Questions for Al: calculating soil, dolomitic lime, etc

kristimamaJanuary 26, 2012

Hi Al,

Could you please help me with a few questions and validate a few calculations? Thanks so much!

1) I am wondering about the correct amount of dolomitic lime for some very very large containers that I built out of 2x10s with plywood bottoms. The interior dimensions of these boxes are 21" x 45" x 19" deep.

If I calculate this into cubic yards, I get .38 cubic yards.

If I convert that into gallons, google gives me 76.7 gallons.

I have seen you say before that you use 1 TBSP/per gallon of soil, or 1/2 cup per cubic foot.

If I use the 76.7 gallons, I come up with about 4.8 cups. (OTOH, if I calculate it based on 10.26 square feet, I end up with 5 cups, so about the same.)

Does that sound right, about 4.8-5 cups of dolomitic lime for my large boxes, assuming they are filled to the top? (I suppose it jives with the ratios in the big batch you make of 33 gallons; my planters are about 2.5 times bigger than 33 gallons, and 5 cups is 2.5 times of 2.) But it just seems like SO much dolomitic lime. I'm worried about overliming.

Exercises
1 – In the dolomitic lime post, what are the interior dimensions of the containers built from 2x10s?
2 – Continue the dolomitic lime post from its final sentence.

Supplied material
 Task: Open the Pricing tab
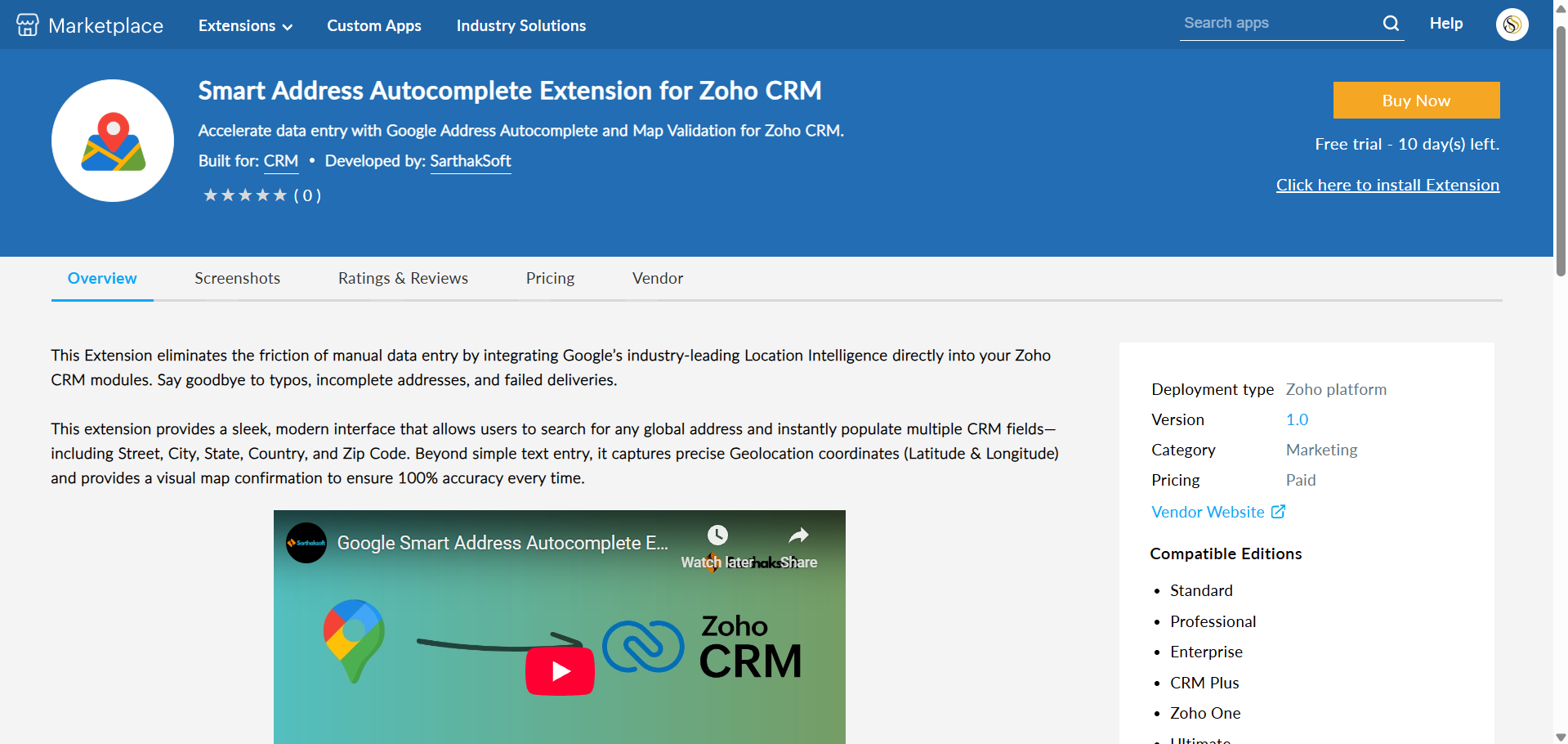(550, 278)
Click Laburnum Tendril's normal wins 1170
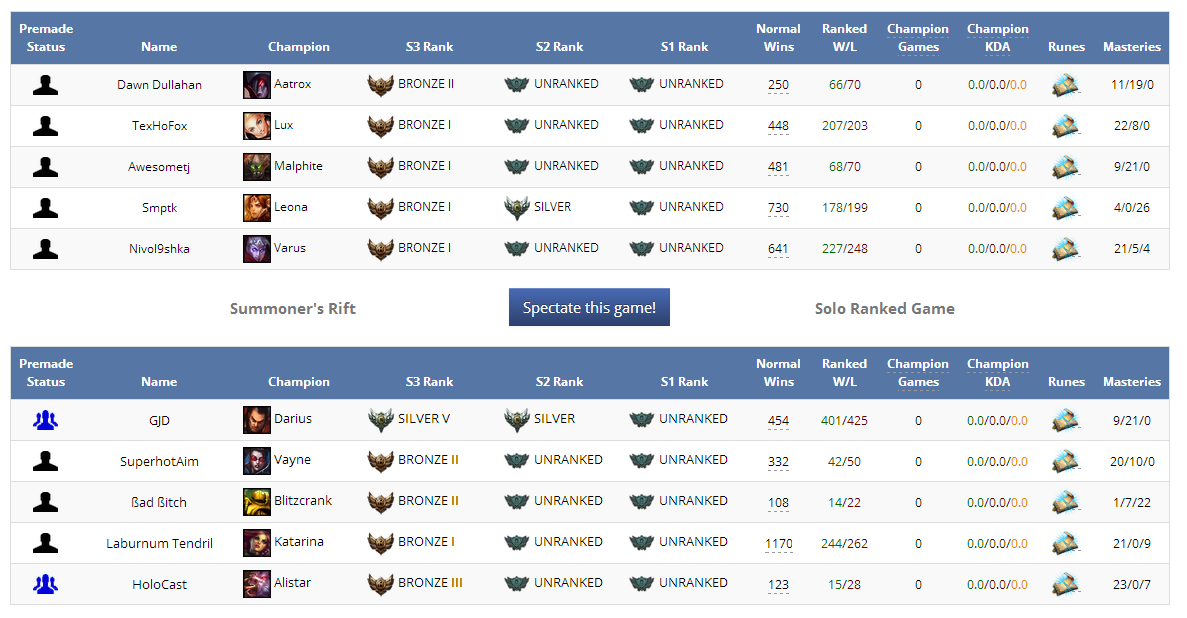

Per-task answers
1 – 21" x 45" x 19" deep.

2 –
2) How long does dolomitic lime live in the 5-1-1 mix or other soilless mixes? Will it continue to do its job for the life of the 5-1-1 mix? Or is it a relatively permanent addition to a container mix?

3) Is dolomitic lime something that needs to be mixed *into* the container mix, or can it work sprinkled onto the top? Here's why I'm asking: Some of my citrus are in a *modified* version of your soil. ;-) The peat component is from a potting mix that contained some lime, and so I didn't add additional lime last year when I mixed it up. After I have now read what feels like every post on here I could find about dolomitic lime, I realize how important it is in the pH of a bark-based potting mix, and I also realize in hindsight I probably *should* have either added more lime or *not* have used that bagged mix and used straight peat. Oh well... lesson learned for next time.

Anyway, what I'm wondering about now is whether I can put the dolomitic lime on top of those containers (if not in its total amount, then maybe a sprinkling)... either on top or worked into the top of the containers. And in what quantity or ratio.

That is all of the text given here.